■ AIM OF THE TASK ■
Write out all the entries word for word and omit any pictures.

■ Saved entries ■
---

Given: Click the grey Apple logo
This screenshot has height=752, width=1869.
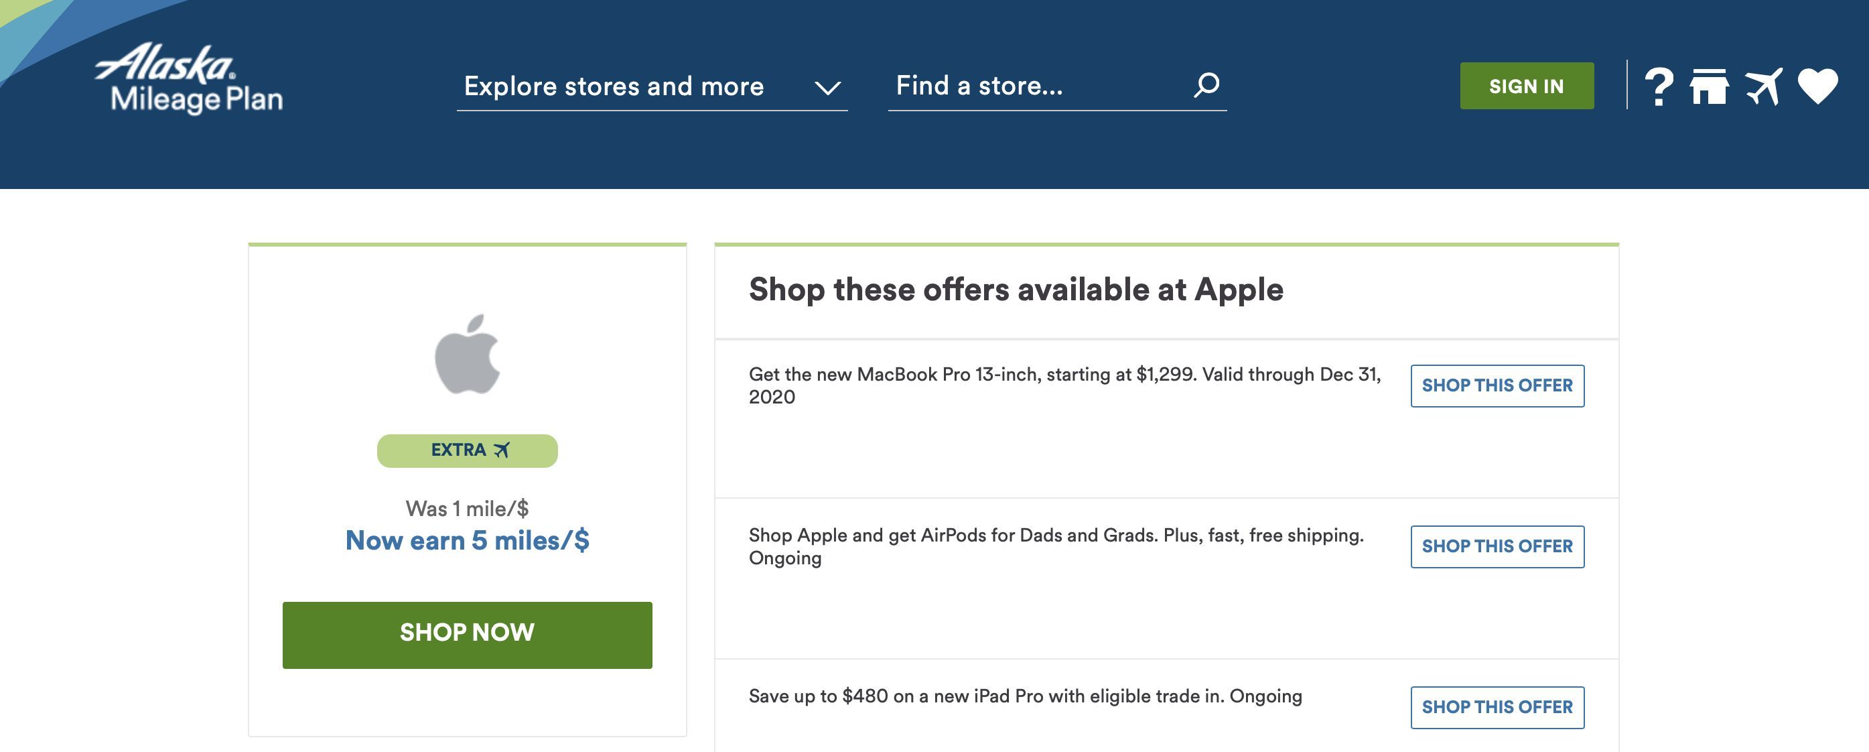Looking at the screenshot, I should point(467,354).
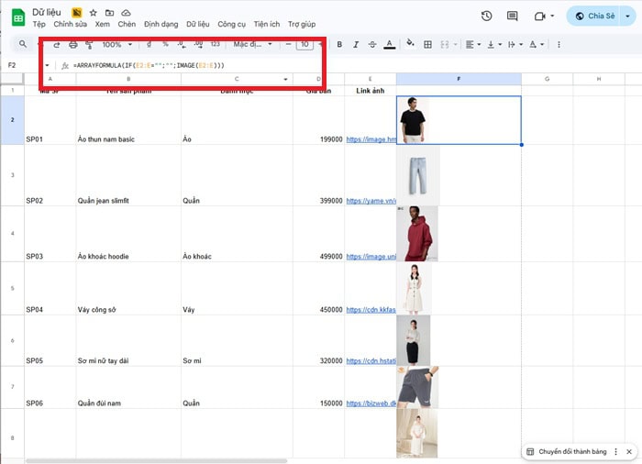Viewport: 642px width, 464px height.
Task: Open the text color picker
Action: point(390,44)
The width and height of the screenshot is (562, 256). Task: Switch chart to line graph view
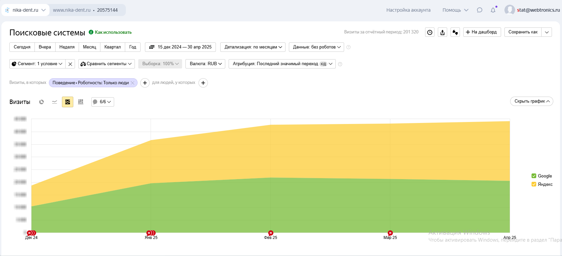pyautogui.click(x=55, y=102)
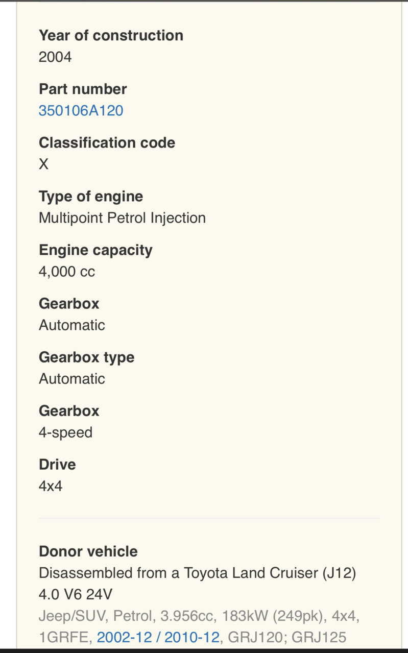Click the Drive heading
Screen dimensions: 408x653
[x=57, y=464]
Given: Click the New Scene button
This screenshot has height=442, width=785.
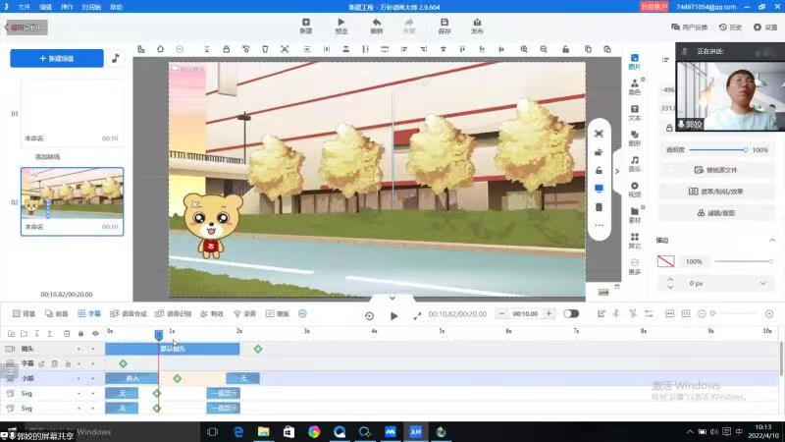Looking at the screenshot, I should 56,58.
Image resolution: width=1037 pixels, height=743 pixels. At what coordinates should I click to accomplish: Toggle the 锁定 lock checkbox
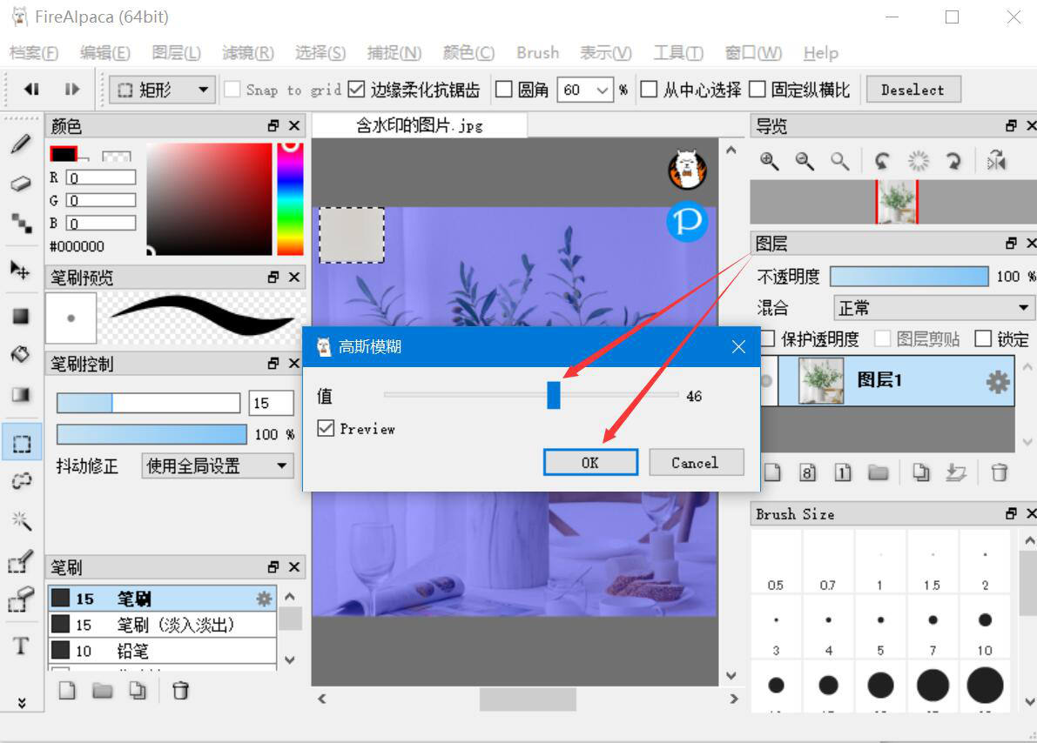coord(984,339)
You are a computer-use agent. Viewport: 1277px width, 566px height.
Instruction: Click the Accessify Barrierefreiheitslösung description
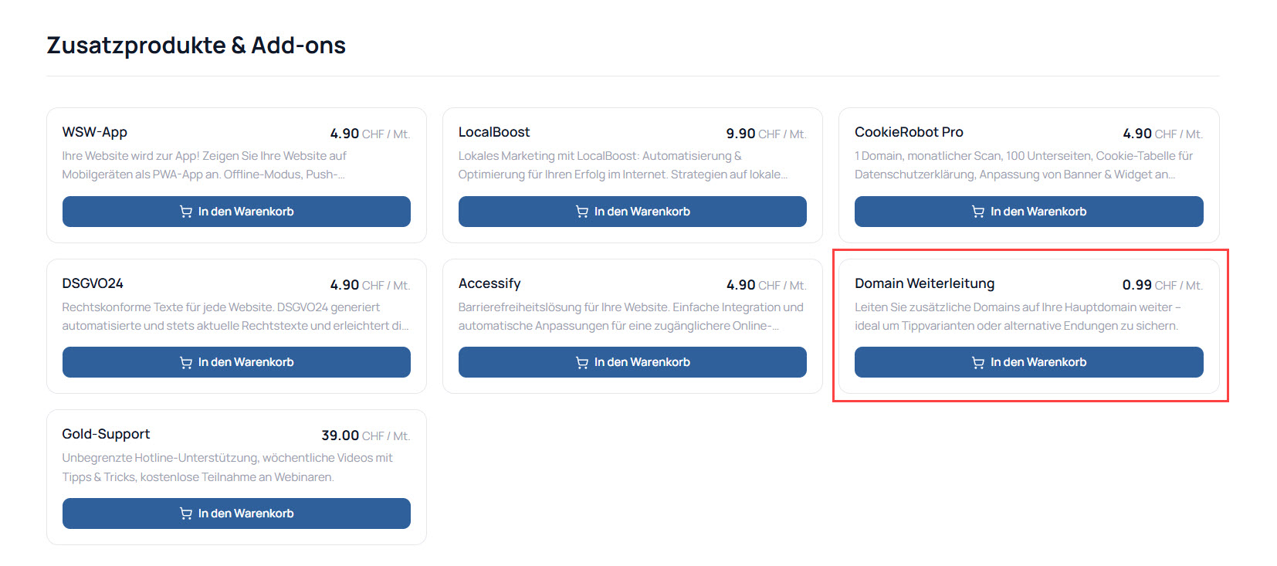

---

■ ANSWER SECTION ■
Given: Click the grey Apple logo
This screenshot has height=752, width=1869.
Looking at the screenshot, I should point(467,354).
Viewport: 642px width, 464px height.
Task: Open the text color picker
Action: point(390,44)
The width and height of the screenshot is (562, 256). Task: Switch chart to line graph view
pyautogui.click(x=55, y=102)
Click the Drive heading
Screen dimensions: 408x653
[x=57, y=464]
Given: Click the New Scene button
This screenshot has height=442, width=785.
Looking at the screenshot, I should 56,58.
Image resolution: width=1037 pixels, height=743 pixels. At what coordinates should I click to accomplish: Toggle the 锁定 lock checkbox
coord(984,339)
You are a computer-use agent. Viewport: 1277px width, 566px height.
Instruction: Click the Accessify Barrierefreiheitslösung description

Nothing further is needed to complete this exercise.